§ Il grande crack

20 ottobre '29: fine di un mito




M. C. Milo



Gli Stati Uniti d'America erano l'America tout court. E l'America scoppiava di salute. Herbert Hoover ebbe persino l'imprudenza di dire: "La prosperità è all'angolo della strada". Era diventato presidente nel 1929, a cinquantaquattro anni, aggiudicandosi quaranta States. Sprizzava ottimismo da tutti i pori. I suoi connazionali lo ricordavano quando aveva diretto con un'efficienza impareggiabile l'approvvigionamento del Paese durante il primo conflitto mondiale. Si presentò alla cerimonia di insediamento alla presidenza in marzo con baldanza: "Non ho paura per il futuro del nostro Paese. E' luminoso di speranza".
Gli americani notarono subito che aveva portato l'efficienza alla Casa Bianca. Nella prima settimana fece rimuovere le vecchie lampade a olio e la carta da parati. Nella seconda fece piazzare un telefono sulla sua scrivania: gli altri presidenti erano sempre andati a telefonare nella stanza accanto. "Con me", disse Hoover, "l'american way of life non corre pericoli". Promise ai connazionali inebriati: "Vi farò tutti ricchi". Negli anni precedenti, ogni americano si era fatto l'automobile; ora il magnate del motore, Chrysler, proclamava che era giunta l'ora di procurare a ciascuno un'auto di lusso.
Diceva John Raskob, miliardario e presidente della Generai Motors: "Ognuno dovrebbe essere ricco. Non arrivarci oggi è colpevole. la fortuna è alla portata di tutti. Basta investire quindici dollari ogni mese in Borsa ed essi in vent'anni, per il gioco dei dividendi, portano un capitale di ottantamila dollari". Infatti, i titolari di redditi modesti erano guardati con sospetto. Chi non aveva un buon lavoro per elevarsi, poteva pur sempre ricorrere alla lotteria nazionale: la Borsa. Questa era diventata un pozzo di San Patrizio. Nel maggio 1929, un'inchiesta ordinata da Hoover permise di appurare che diciassette milioni di cittadini americani giocavano in Borsa. La maggior parte erano, diceva l'inchiesta, "investitori nuovi, piccoli ignoranti". Compravano azioni non per risparmiare, ma per arricchirsi. La stampa era la loro droga: dava enorme risalto a storie di gente che aveva investito quattromila dollari e se ne era ritrovati in tasca centocinquantamila. Proclamavano i fogli finanziari: "E' il 1929, e tutto va bene". La grande immoralità di fondo fu che tutti potevano giocare in Borsa.

————————

■ **Le consegne**:
a. In base al brano sul grande crack, risponda alle seguenti domande:
(i) A quale età Hoover divenne presidente?
(ii) Che cosa fece piazzare Hoover sulla sua scrivania nella seconda settimana?
(iii) Quanti cittadini americani giocavano in Borsa secondo l'inchiesta del maggio 1929?
b. Ripeta parola per parola il brano sul grande crack, da "Gli americani notarono" giù fino a "un'auto di lusso.".

■ **Dati estratti**:
————————

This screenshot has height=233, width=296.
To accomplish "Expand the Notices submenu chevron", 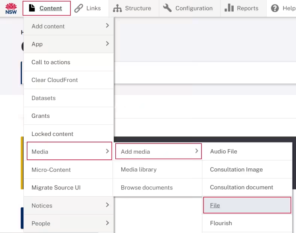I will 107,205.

————————

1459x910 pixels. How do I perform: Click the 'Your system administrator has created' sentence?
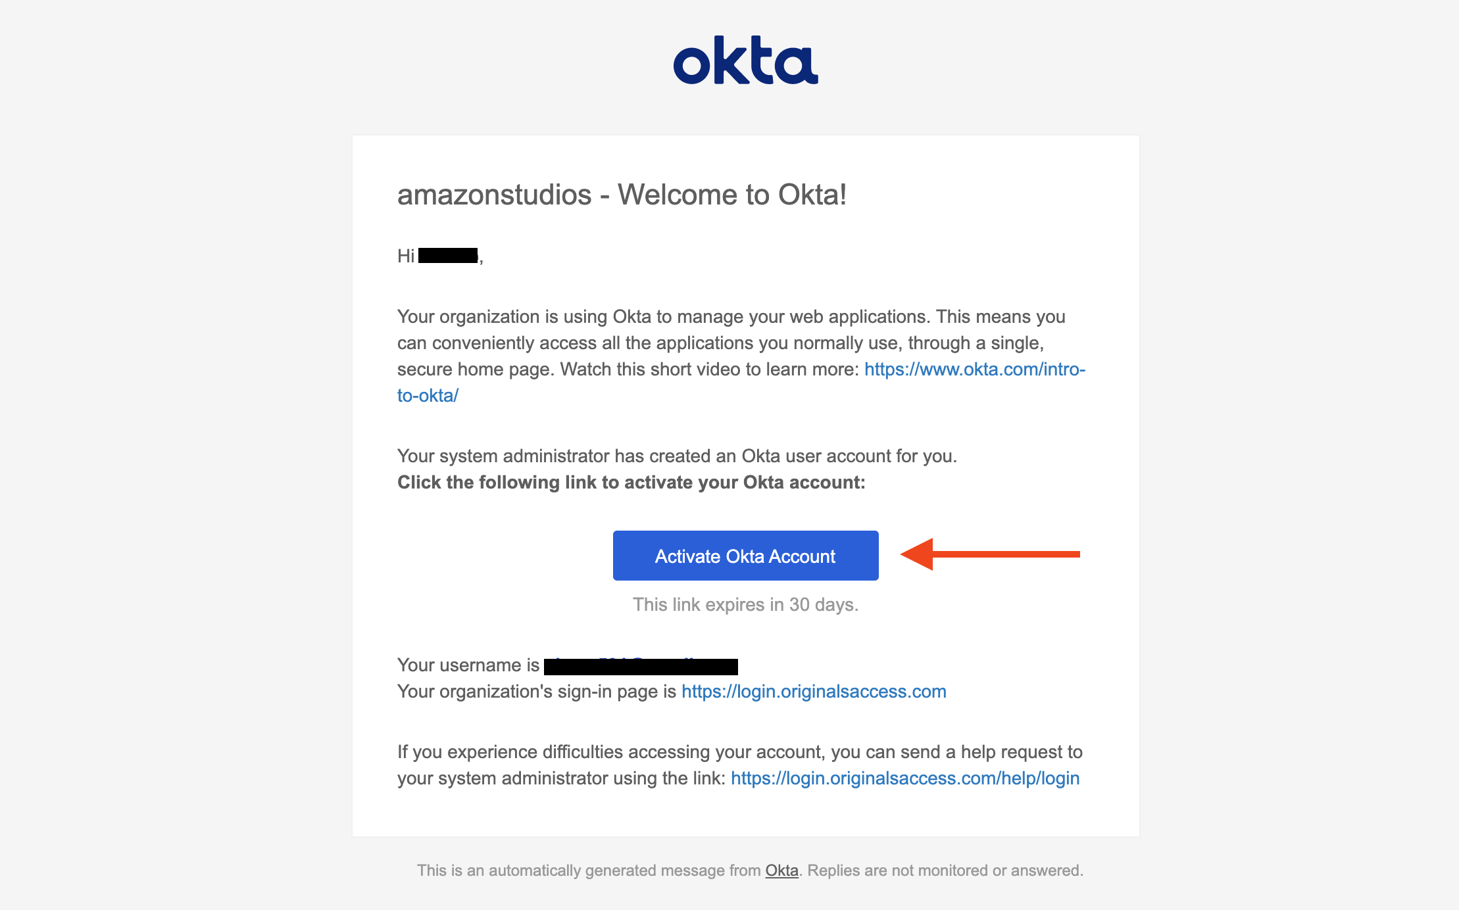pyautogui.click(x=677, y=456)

————————

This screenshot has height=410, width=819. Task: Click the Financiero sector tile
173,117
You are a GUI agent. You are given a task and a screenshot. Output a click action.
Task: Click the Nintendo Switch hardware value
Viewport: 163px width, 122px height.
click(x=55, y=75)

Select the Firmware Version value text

————————

■ **Risposte alle consegne**:
a.
(i) A cinquantaquattro anni.
(ii) Un telefono.
(iii) Diciassette milioni.

b.
Gli americani notarono subito che aveva portato l'efficienza alla Casa Bianca. Nella prima settimana fece rimuovere le vecchie lampade a olio e la carta da parati. Nella seconda fece piazzare un telefono sulla sua scrivania: gli altri presidenti erano sempre andati a telefonare nella stanza accanto. "Con me", disse Hoover, "l'american way of life non corre pericoli". Promise ai connazionali inebriati: "Vi farò tutti ricchi". Negli anni precedenti, ogni americano si era fatto l'automobile; ora il magnate del motore, Chrysler, proclamava che era giunta l'ora di procurare a ciascuno un'auto di lusso.